我既然不在襄武,想必老馬、水缸他們定然也放了羊,事情推給下屬去做,自己可以肆無忌憚地摟錢、喝酒、八卦、玩女人。最忙的是嚴岸,各處送來的公文都要由他簽收,再整理好呈遞給我處理,我有時候犯懶,就讓他坐在榻前念誦,而自己只是搖頭或點頭表示意見,具體措辭,全要他自己斟酌,斟酌好了無獎,斟酌差了還會遭我的喝罵。我偶爾也會覺得有點對不起這個老朋友,不過抬眼看他現在那副窩囊相,心裡總會冒出一句話來:「活該!應有此報!」
一呆呆到六月,朝廷突然出了一件了不得的大事。原來本年二月間,司馬公讓天子下詔,升任諸葛誕為司空,征他入朝,諸葛誕心裡一慌,乾脆投降了東吳,起兵謀反。於是司馬公大起東西兵馬,還裹上太后、天子親征,準備一舉解決淮南問題。
嚴岸結結巴巴向我誦讀邸報上這條消息的時候,我正摟著個羌女躺在榻上,聞訊直跳起來:「呀,這小子竟然動手了!」當初得知徵召諸葛誕為司空的消息的時候,我還感佩司馬公真是寬懷大量,不但不罪諸葛,反而賜以高官厚祿。
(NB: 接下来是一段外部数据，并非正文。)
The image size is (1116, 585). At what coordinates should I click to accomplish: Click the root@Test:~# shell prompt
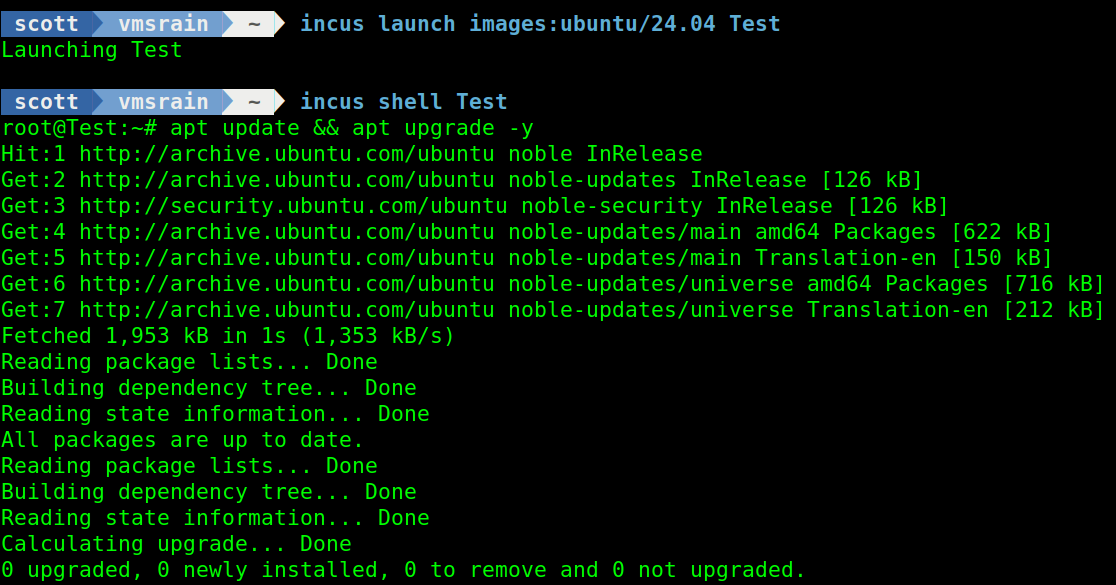point(79,127)
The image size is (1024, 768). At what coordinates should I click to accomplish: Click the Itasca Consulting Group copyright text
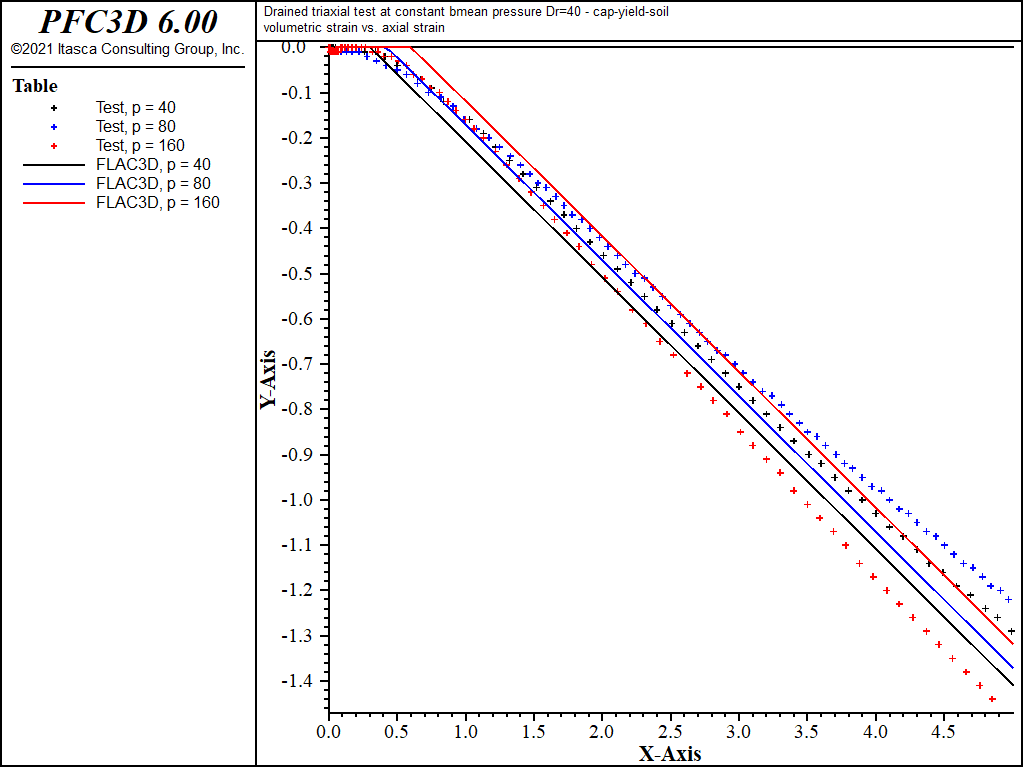coord(126,47)
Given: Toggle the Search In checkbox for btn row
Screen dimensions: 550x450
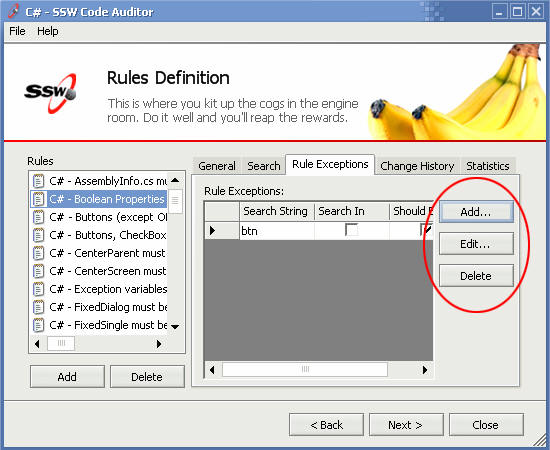Looking at the screenshot, I should pyautogui.click(x=351, y=230).
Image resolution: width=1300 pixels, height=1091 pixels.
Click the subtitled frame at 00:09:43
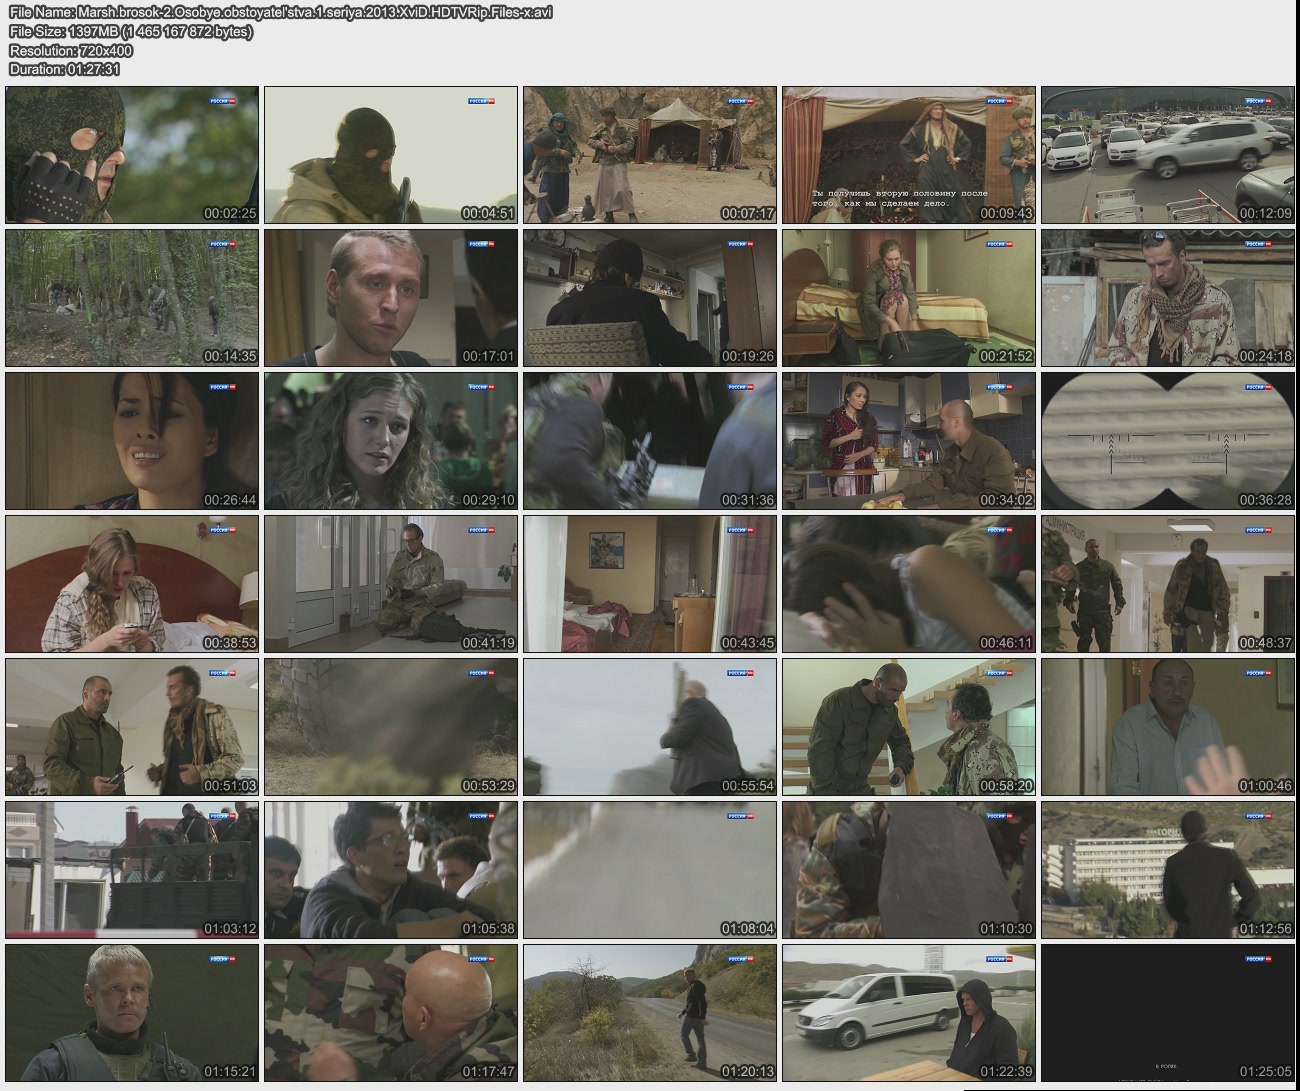click(909, 155)
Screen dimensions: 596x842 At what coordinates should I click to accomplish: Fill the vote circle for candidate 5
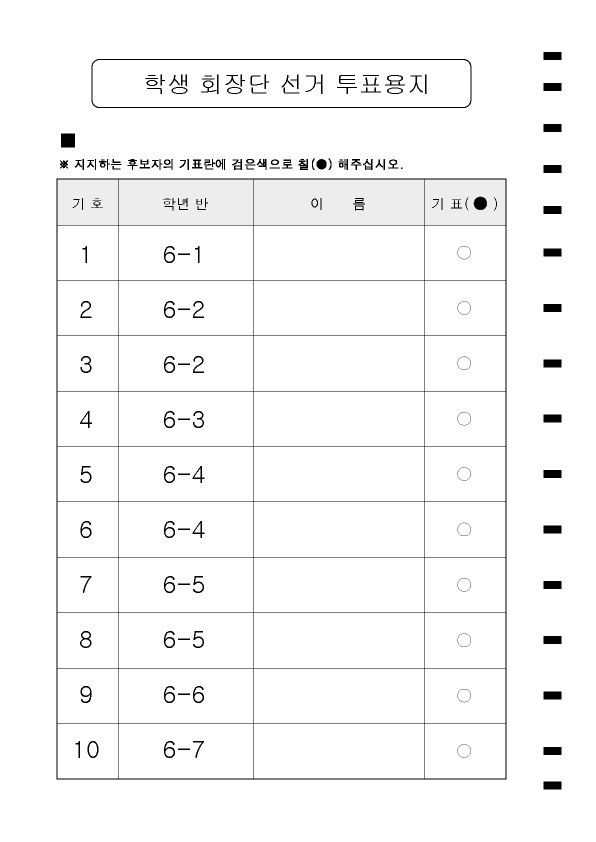click(464, 474)
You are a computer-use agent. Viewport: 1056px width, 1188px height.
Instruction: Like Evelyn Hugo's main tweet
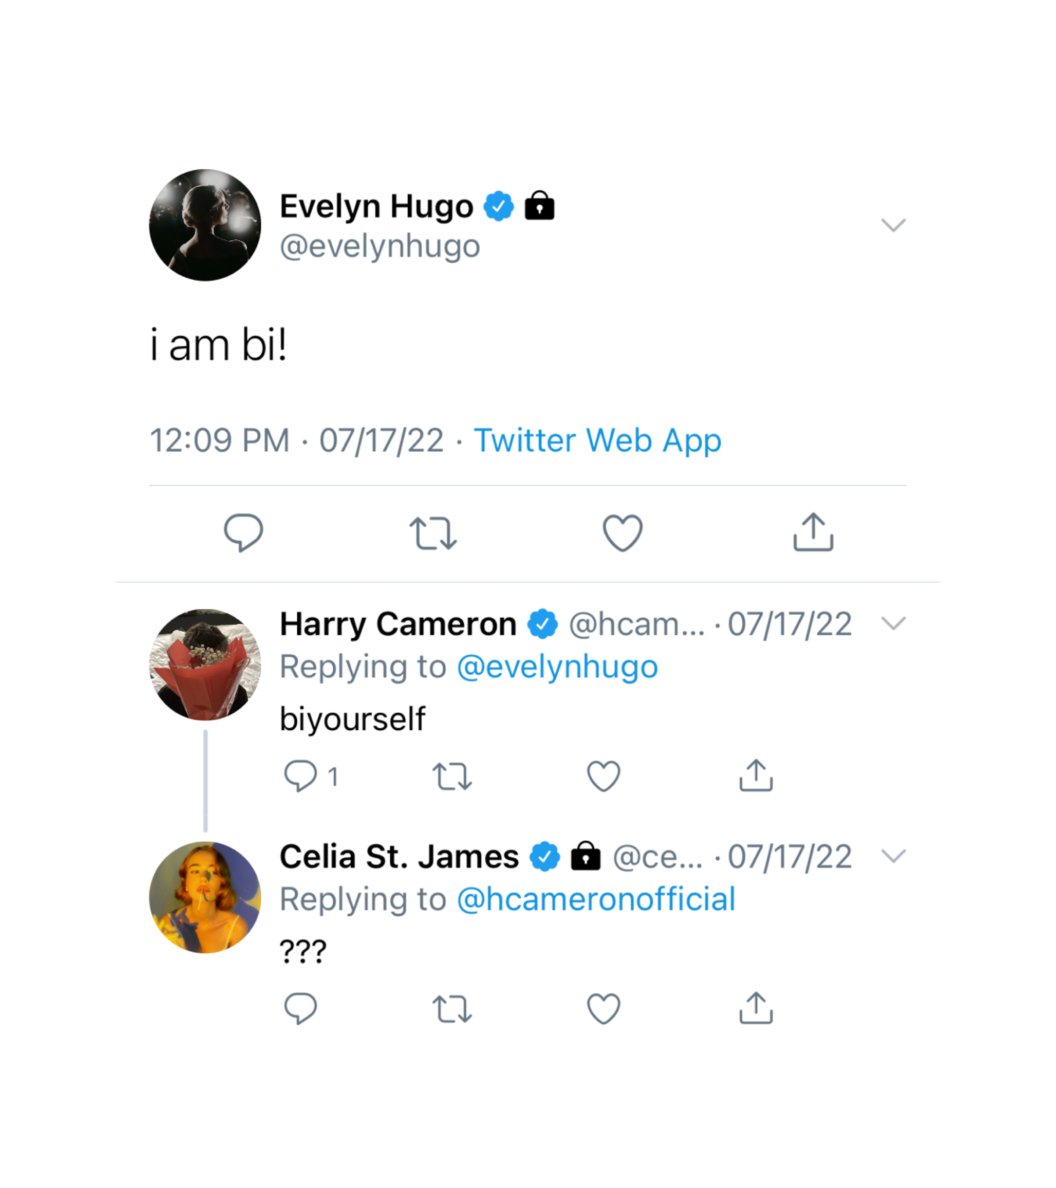click(623, 533)
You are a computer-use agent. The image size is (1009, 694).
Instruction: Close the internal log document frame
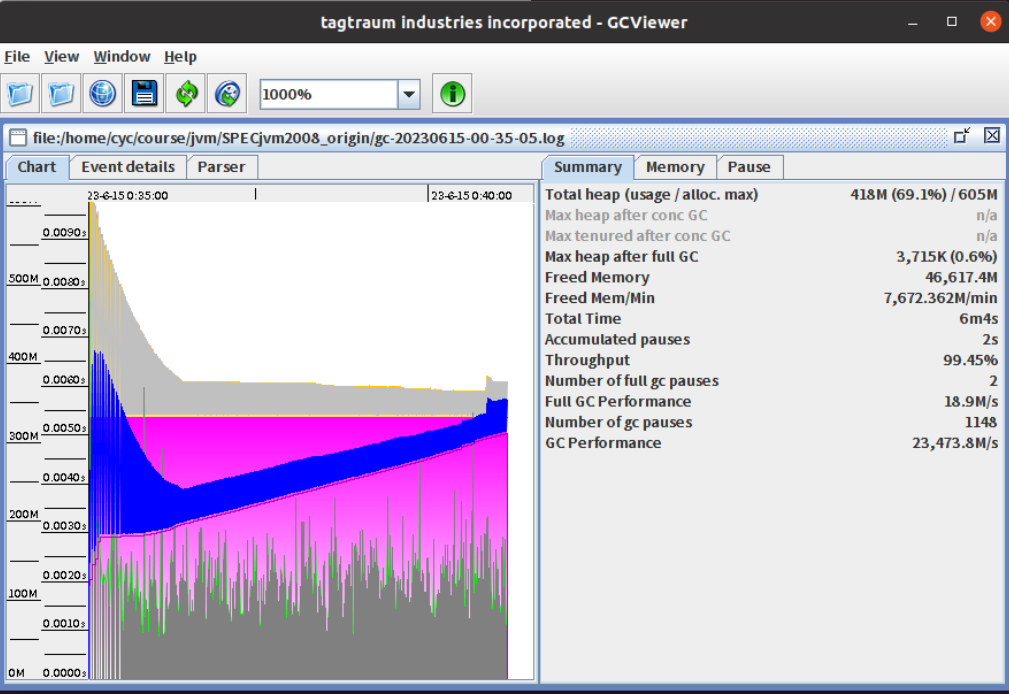[991, 136]
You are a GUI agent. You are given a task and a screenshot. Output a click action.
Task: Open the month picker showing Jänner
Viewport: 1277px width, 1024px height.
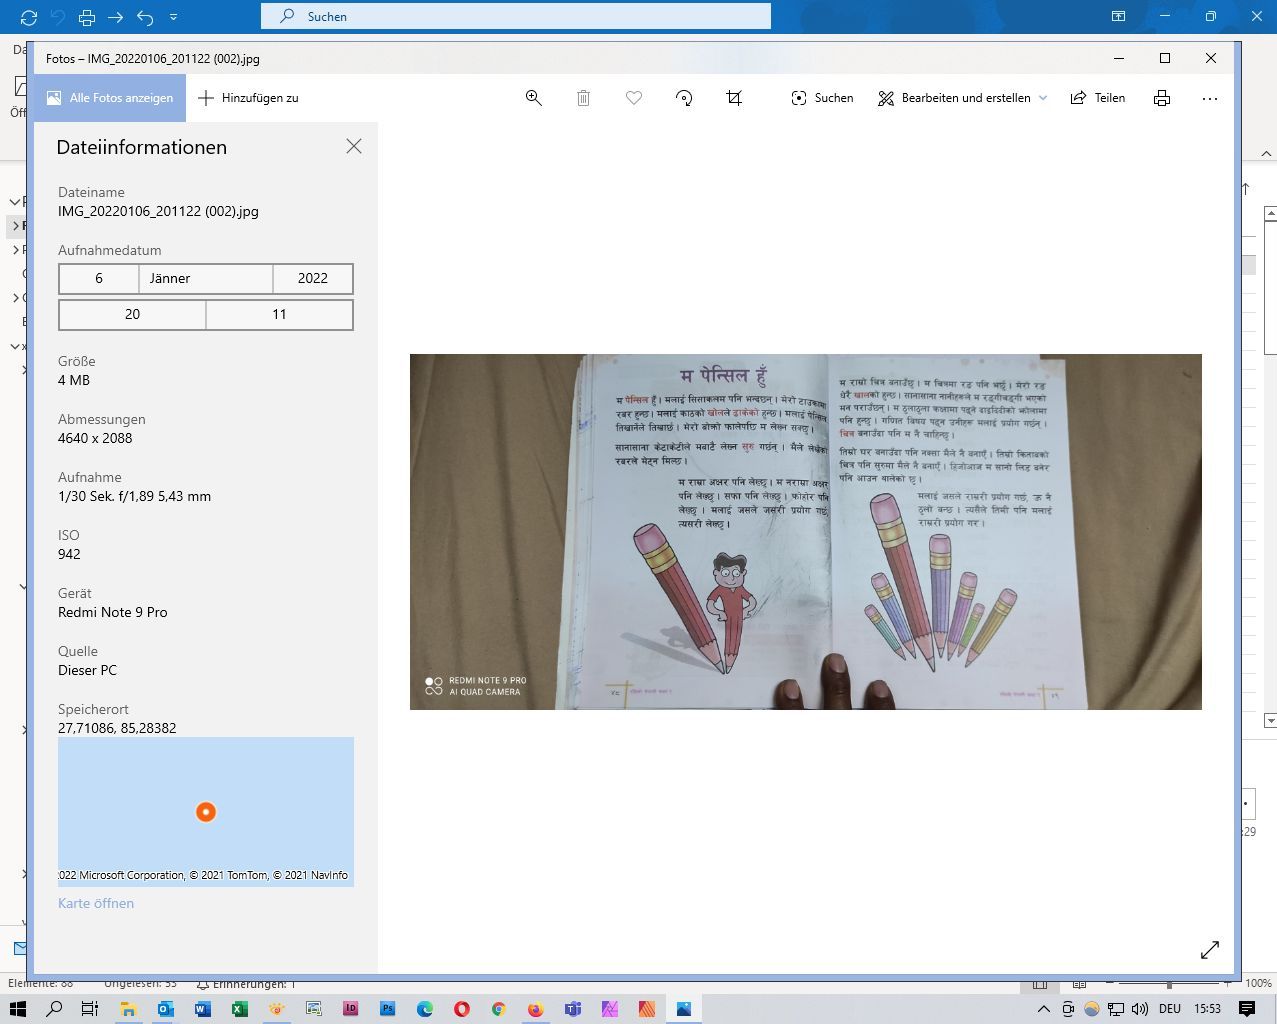(x=206, y=279)
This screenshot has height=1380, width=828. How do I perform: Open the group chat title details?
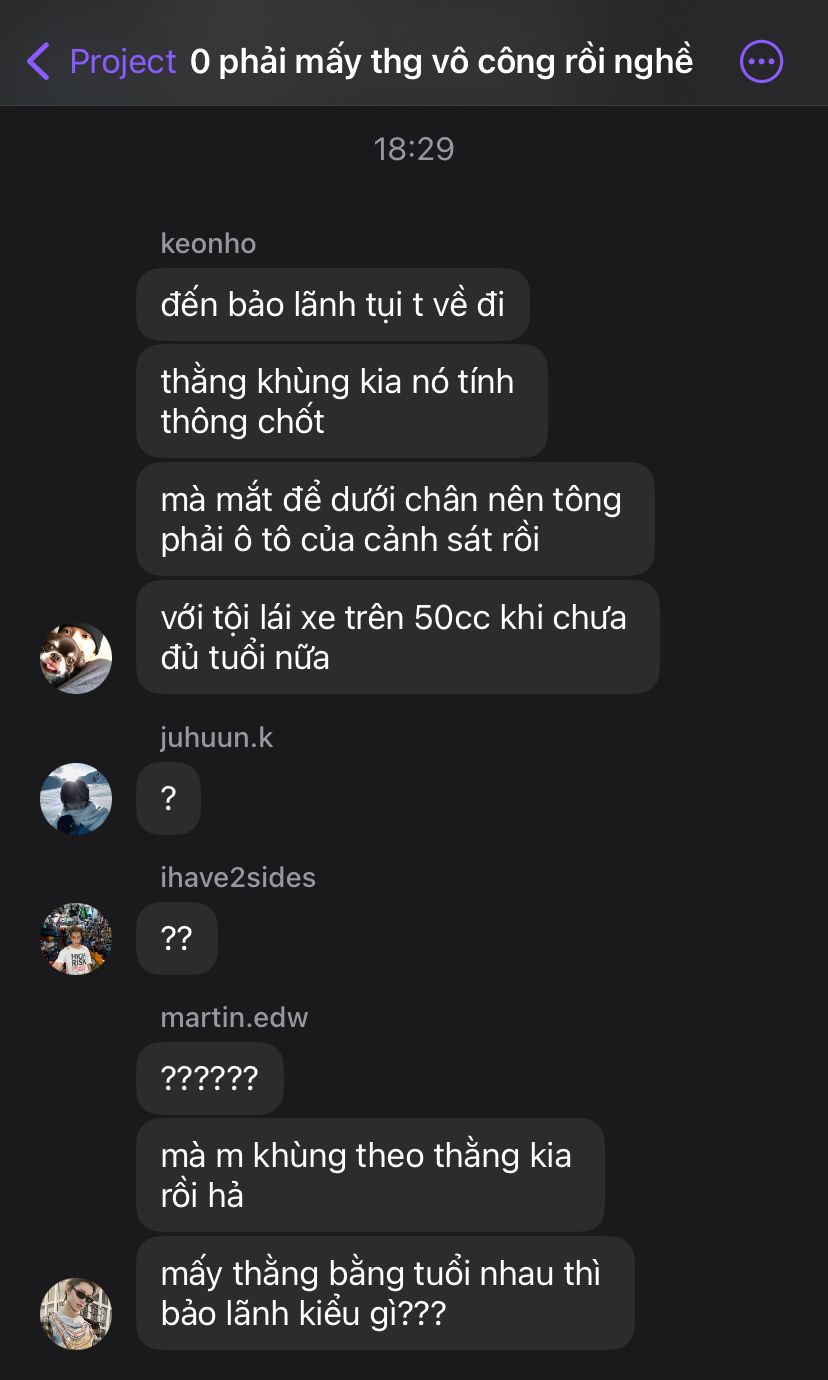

不過當時我也琢磨過,異地而處,如果我是諸葛誕,會不會接受這道詔命呢?考慮的結果是:死也不能入朝,不能被削奪兵柄,任人魚肉!不過抗命歸抗命,手握重兵鎮在外藩,司馬公再權勢熏天,也不能拿你怎麼樣。造反的念頭我是從來沒有過的,這種魚死網破的損招,也只有他清談慣了的諸葛誕才會使。世事往往如此,越是老實人、廢物點心,逼急了越是不計後果,會使出讓人瞠目結舌的殺手鐧來。
於是我匆忙整理行裝動身,連夜趕回襄武,乃至於鍾愛華要在兩天後才匆匆跟回城中,還問我:「那幾名女子,還要送來服侍大人嗎?」我毅然地搖搖頭,倒不是因為自己玩膩了,而是估計最近一段時間內都不會再有這種餘暇。淮南兵馬眾多,司馬公聚攏東西將兵討伐,說不定會要我隴西也出一份力。況且,諸葛誕之反不是孤立的舉動,他外聯了吳人,吳人就有可能再聯結蜀人,姜維說不定會趁機再圖上隴——這後半年肯定是安生不了了,我還哪有心情玩女人?
果然不出我的所料,回到襄武才第三天,司馬公的鈞旨就到了。